04 Jan Talents
As many of you know, I am a big fan of musicals. When I was a kid, I used to perform in school plays. I was in a play almost every year from second grade until I graduated from the eighth grade. Sometimes I had a minor role, like when I was a spoon in the third grade in our production of Mary Poppins, and other times I had a major role, like when I was one of the witches in Macbeth the Musical in the fifth grade. No matter the role, I always enjoyed performing. I was able to get out there on stage and be someone else, if only for a moment, and that was appealing. I didn’t mind putting in the extra work to be in the play either because I enjoyed it. Skipping recess for rehearsals and staying at school until after the sun went down to rehearse some more and to help build sets was a small price to pay to be able to step out there on the stage and entertain the audience. It wasn’t a burden for me to spend my free time memorizing my lines because I knew that all of my hard work would pay off in the end. When I got to high school, I stopped performing, however, because I ran out of time. I had a fairly busy schedule when I was in elementary school and junior high, but the activities that I participated in in high school increased tenfold. I had to manage high school sports, AP and honors classes, Saturday school, church organizations, and school organizations, so something had to go, and for me, that was acting in school plays. And to be fair, it was probably for the best because as I think back to my performances now, I realize that I wasn’t very good. Yes I liked being on stage, but just because I liked doing it didn’t mean that I was any good at it. My talents lied elsewhere, and they still do today. But even though I don’t perform anymore, I still find myself wishing from time to time that I was talented enough to do it.
Whenever I go and see a new play I’m always impressed with just how talented the performers are. They can sing, dance, and act, which is something that I long to do but am not good enough to do. These feelings are magnified even more when I watch kids perform on stage. They are million times better than I ever was when I was their age, and I have said on more than one occasion that those little ones have more talent in their pinky toes than I do in my entire body. When I saw School of Rock the Musical I was even more impressed than I am normally because the kids on the stage could sing, act, dance, and play musical instruments. I left that production thinking that they were, without a doubt, more talented than me. But even though this is something that I say and think fairly often, I realize that it’s not completely true. Yes these individuals have an extreme amount of musical talent, but that doesn’t make them more talented than me in everything. I’m good at lots of things, and some of these things those performers that I love watching so much couldn’t do even in their wildest dreams. And that’s okay.

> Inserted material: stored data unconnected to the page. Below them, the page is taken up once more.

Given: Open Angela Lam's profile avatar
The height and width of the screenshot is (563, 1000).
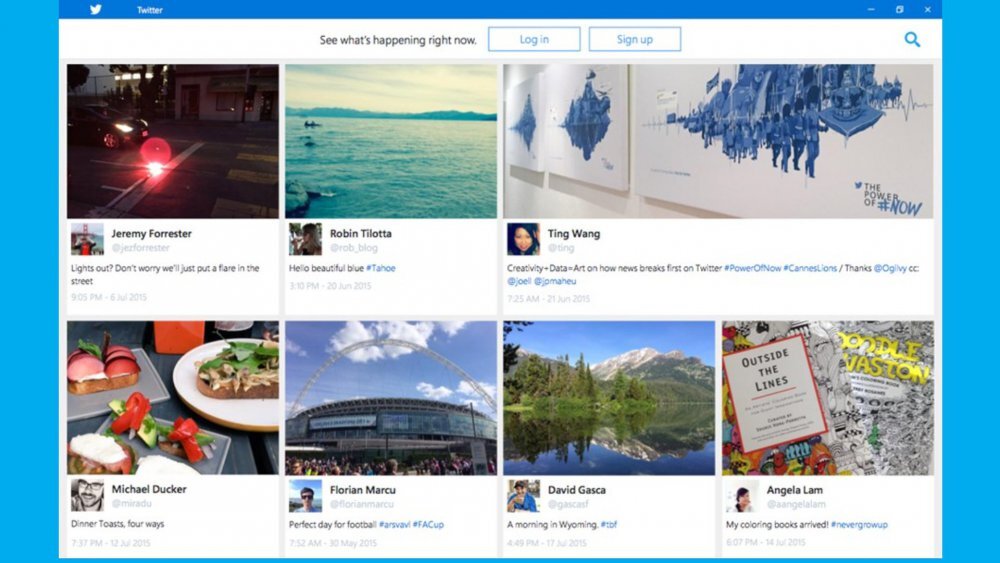Looking at the screenshot, I should tap(741, 495).
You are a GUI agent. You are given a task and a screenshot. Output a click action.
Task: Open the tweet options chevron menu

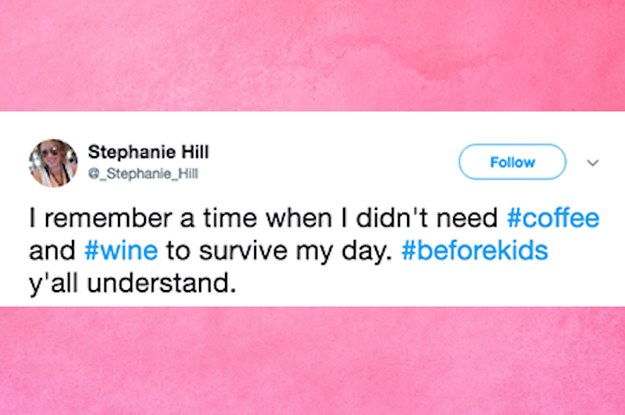point(589,162)
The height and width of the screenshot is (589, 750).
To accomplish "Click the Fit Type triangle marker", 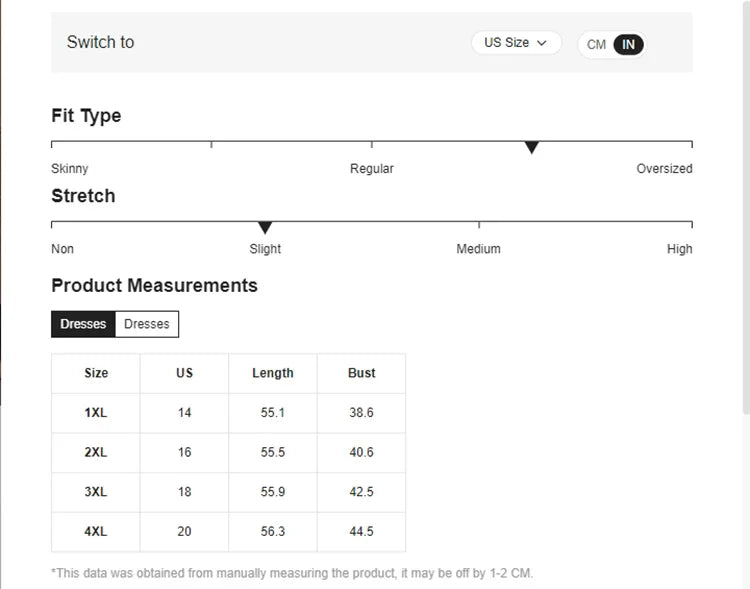I will [x=532, y=148].
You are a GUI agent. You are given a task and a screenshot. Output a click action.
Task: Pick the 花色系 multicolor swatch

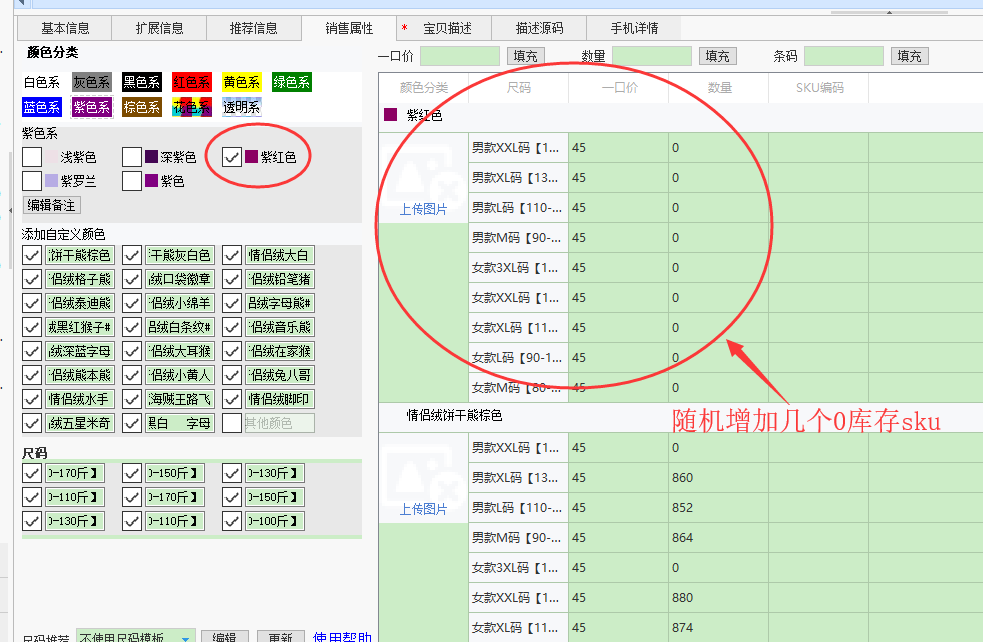click(x=191, y=106)
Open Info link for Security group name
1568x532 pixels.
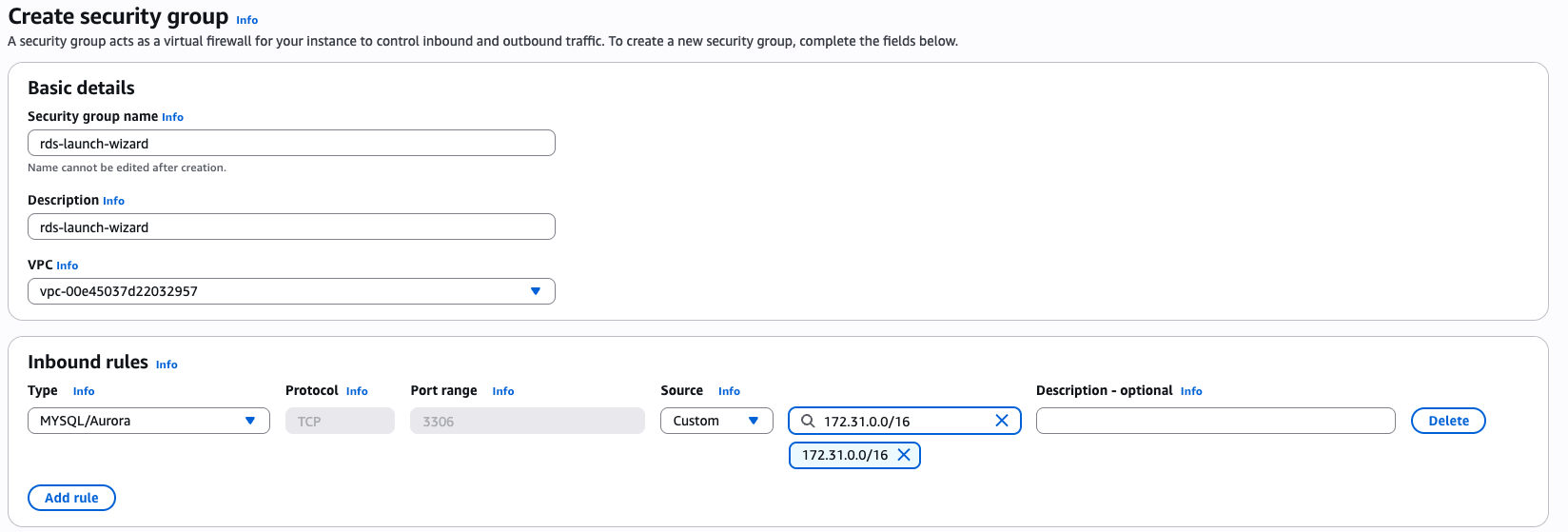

Positive thinker everybody has their strengths and weaknesses. What you have to do is, find out what your strengths are and use them to your advantage to create a life that you love. If everyone in the world could sing, dance, and act perfectly then it wouldn’t be so impressive when someone did it. If everyone knew exactly what to say when someone was feeling bad then it wouldn’t make it so special when it happened. If everyone out there could physically heal people then it wouldn’t be as magical when it happened, and so on and so forth. It’s good that we’re all unique and that we have different things that we can bring to the table. It makes our world more diverse and better because of it. Your talents are important so make sure that you don’t hide them away. Use them and you and the world will be better off because of it!